Chiller is a light gun arcade game released in 1986 by Exidy. An unlicensed port was released for the Nintendo Entertainment System in 1990 by American Game Cartridges in the US, and in Australia by HES (Home Entertainment Suppliers), with the option of using either the standard controller or the NES Zapper.

In the game, the player takes on the role of an unseen torturer who must maim, mutilate, and murder restrained non-player characters in a variety of dungeon settings.

== Gameplay ==

The torture chamber of Chiller

The gameplay consists of shooting as many targets (“monsters”) as indicated by the Monster Meter at the top of the screen before the timer at the bottom runs out. The game features four main levels: the torture chamber, the rack room, the haunted house hallway, and the graveyard.
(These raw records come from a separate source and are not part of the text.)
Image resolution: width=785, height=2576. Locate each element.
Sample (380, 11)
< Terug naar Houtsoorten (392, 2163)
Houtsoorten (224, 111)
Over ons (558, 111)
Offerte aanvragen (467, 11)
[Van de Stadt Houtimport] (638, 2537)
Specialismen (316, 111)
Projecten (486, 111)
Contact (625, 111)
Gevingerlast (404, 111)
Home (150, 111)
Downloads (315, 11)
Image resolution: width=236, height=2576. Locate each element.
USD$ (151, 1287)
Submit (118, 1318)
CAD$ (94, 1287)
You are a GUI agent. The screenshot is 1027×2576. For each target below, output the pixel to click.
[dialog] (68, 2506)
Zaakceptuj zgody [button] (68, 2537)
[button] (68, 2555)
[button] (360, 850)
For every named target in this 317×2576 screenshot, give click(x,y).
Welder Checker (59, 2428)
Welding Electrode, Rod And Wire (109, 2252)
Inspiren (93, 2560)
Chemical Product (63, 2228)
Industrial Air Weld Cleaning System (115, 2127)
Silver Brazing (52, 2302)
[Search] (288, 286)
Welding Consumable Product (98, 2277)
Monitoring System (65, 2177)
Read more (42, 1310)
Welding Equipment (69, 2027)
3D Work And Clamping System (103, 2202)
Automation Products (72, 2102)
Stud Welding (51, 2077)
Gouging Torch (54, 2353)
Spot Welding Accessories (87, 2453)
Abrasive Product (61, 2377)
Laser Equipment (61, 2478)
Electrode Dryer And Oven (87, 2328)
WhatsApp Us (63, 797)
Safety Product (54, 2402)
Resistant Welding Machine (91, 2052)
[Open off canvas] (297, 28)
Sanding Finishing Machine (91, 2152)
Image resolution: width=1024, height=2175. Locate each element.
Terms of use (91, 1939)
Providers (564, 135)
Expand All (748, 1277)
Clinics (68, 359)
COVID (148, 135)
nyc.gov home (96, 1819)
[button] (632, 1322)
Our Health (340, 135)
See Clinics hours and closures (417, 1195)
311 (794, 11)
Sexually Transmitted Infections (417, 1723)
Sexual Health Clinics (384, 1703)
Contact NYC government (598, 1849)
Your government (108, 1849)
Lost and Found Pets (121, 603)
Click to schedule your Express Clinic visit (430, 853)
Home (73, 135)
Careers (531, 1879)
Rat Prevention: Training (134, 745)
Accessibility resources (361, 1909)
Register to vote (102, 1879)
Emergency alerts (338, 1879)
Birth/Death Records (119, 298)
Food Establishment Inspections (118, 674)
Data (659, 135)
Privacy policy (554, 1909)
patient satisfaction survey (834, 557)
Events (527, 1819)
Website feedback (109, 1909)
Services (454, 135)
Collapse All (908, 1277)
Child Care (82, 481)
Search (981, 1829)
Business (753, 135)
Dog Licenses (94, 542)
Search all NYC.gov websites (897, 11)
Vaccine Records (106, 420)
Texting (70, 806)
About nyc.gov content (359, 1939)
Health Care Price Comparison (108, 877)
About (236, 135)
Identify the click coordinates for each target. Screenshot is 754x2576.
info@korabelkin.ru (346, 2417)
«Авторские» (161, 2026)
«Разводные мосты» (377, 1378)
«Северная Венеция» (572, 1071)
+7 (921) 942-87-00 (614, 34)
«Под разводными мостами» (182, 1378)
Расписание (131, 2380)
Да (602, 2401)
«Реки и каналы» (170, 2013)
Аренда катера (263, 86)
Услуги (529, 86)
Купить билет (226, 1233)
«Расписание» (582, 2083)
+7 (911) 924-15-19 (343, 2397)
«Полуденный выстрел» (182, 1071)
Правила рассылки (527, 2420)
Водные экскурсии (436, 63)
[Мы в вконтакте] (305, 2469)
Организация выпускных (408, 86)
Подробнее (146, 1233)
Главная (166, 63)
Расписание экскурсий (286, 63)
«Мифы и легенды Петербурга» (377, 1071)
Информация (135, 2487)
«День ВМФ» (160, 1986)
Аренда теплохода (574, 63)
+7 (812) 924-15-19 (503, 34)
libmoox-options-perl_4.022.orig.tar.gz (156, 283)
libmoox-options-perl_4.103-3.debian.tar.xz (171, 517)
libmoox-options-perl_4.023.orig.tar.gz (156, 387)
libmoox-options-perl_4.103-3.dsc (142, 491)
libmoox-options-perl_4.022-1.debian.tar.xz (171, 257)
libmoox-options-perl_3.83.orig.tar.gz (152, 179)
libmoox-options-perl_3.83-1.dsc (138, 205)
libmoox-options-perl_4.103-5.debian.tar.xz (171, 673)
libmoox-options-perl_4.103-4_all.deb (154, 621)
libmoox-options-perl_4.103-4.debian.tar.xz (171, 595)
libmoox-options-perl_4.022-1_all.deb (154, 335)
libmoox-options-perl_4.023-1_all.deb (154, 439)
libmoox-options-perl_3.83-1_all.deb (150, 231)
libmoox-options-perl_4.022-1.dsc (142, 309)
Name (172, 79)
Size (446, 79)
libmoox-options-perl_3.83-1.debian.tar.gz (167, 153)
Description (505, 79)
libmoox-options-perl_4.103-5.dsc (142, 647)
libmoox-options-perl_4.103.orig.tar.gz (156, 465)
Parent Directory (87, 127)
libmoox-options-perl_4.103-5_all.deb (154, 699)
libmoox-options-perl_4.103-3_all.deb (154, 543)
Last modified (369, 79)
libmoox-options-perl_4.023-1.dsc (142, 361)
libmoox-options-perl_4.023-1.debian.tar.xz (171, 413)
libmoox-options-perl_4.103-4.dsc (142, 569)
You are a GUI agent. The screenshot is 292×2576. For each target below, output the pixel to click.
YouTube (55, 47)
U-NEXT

After completing the final level, the game loops back to the first level with a higher target requirement, and each target awards more points. The game only ends when the player fails to reach the target goal within the time limit.

Each level contains a series of secret targets, which are shown in the middle of the screen before entering the level. If all secret targets in a level are found, the player can earn a bonus score by winning at the slot machine. A final bonus round is unlocked when all secrets across all levels are discovered. This bonus round consists of target practice in which objects moving at increasingly high speeds must be shot.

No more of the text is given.